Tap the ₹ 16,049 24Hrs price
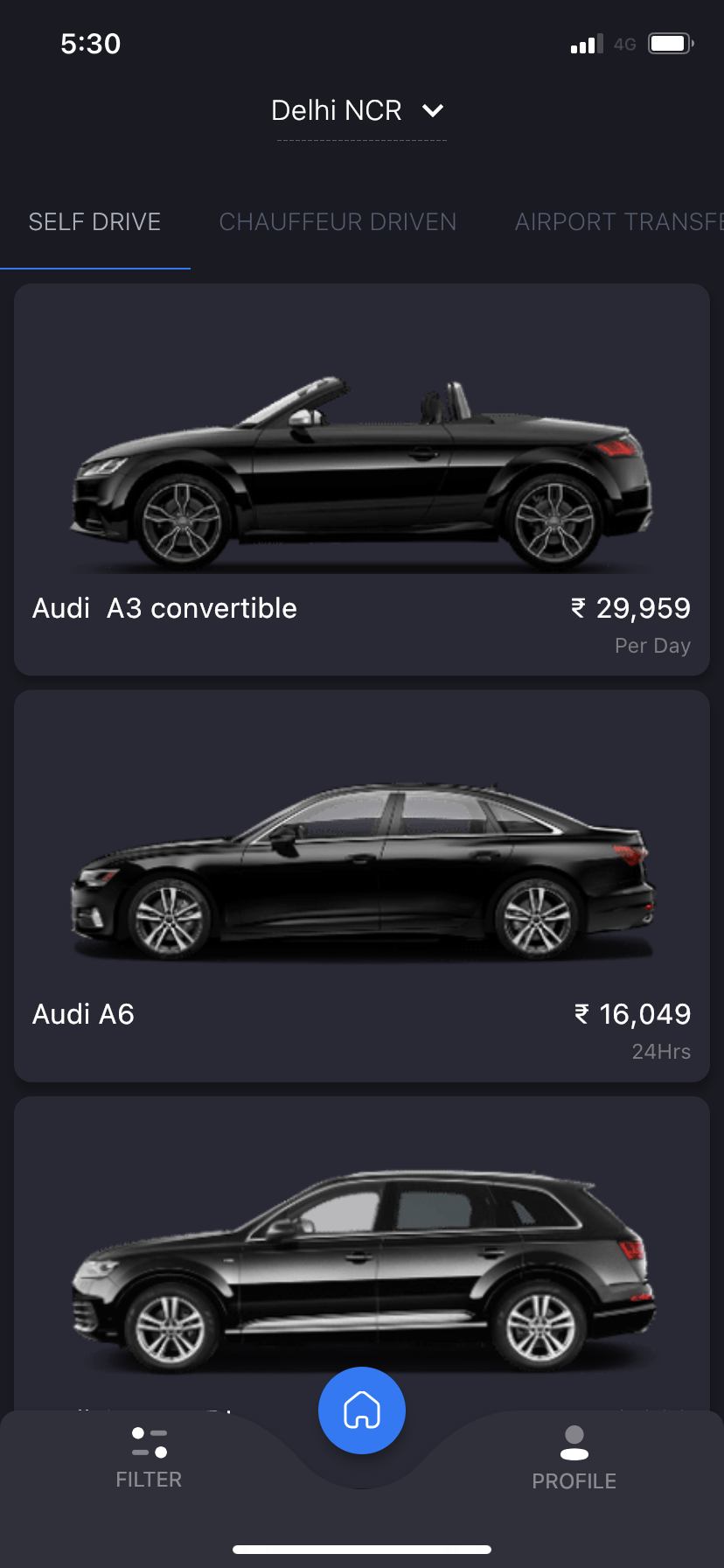 click(x=632, y=1031)
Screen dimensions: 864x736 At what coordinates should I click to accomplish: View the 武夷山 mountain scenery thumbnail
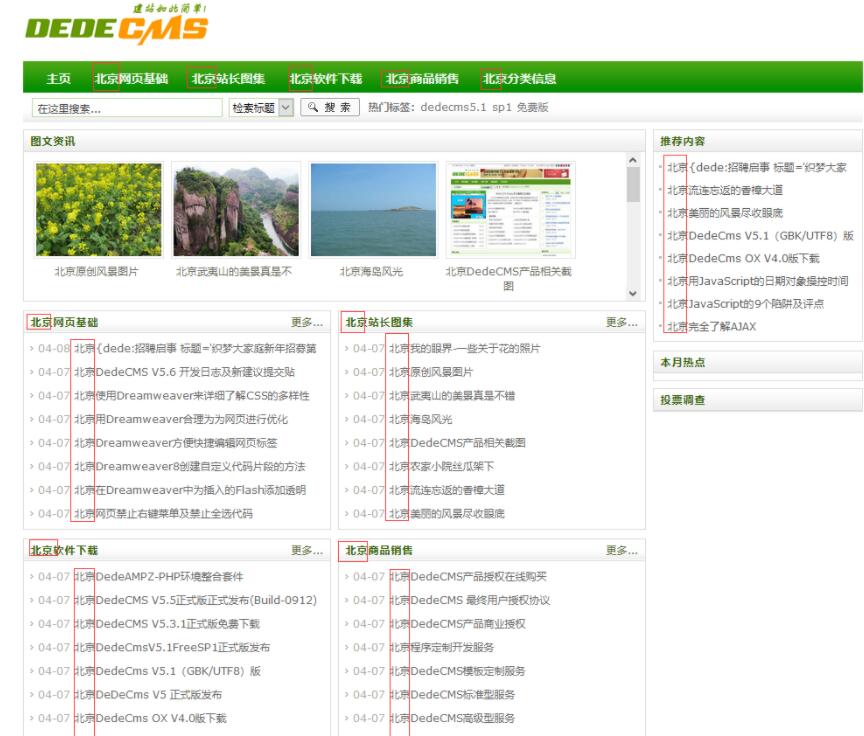235,210
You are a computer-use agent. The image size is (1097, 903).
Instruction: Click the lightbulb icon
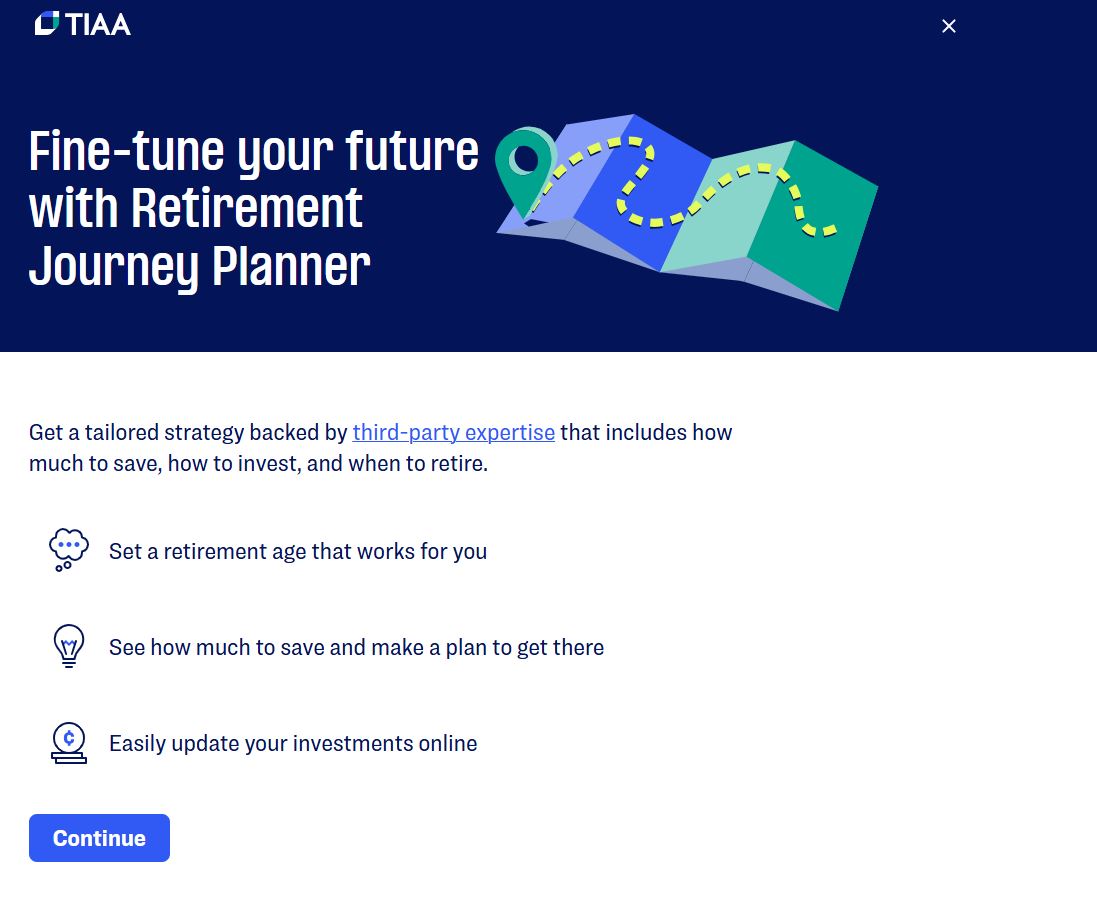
_ _ _ _ _
● **Stated problem**
In the data above, change "thumbnail" to "preview image" and repeat everything else unchanged, leaving out the pictures.

● **Result of the exercise**
Tap the ₹ 16,049 24Hrs price
 click(x=632, y=1031)
Screen dimensions: 864x736 At what coordinates should I click to accomplish: View the 武夷山 mountain scenery preview image
235,210
You are a computer-use agent. The image size is (1097, 903).
Instruction: Click the lightbulb icon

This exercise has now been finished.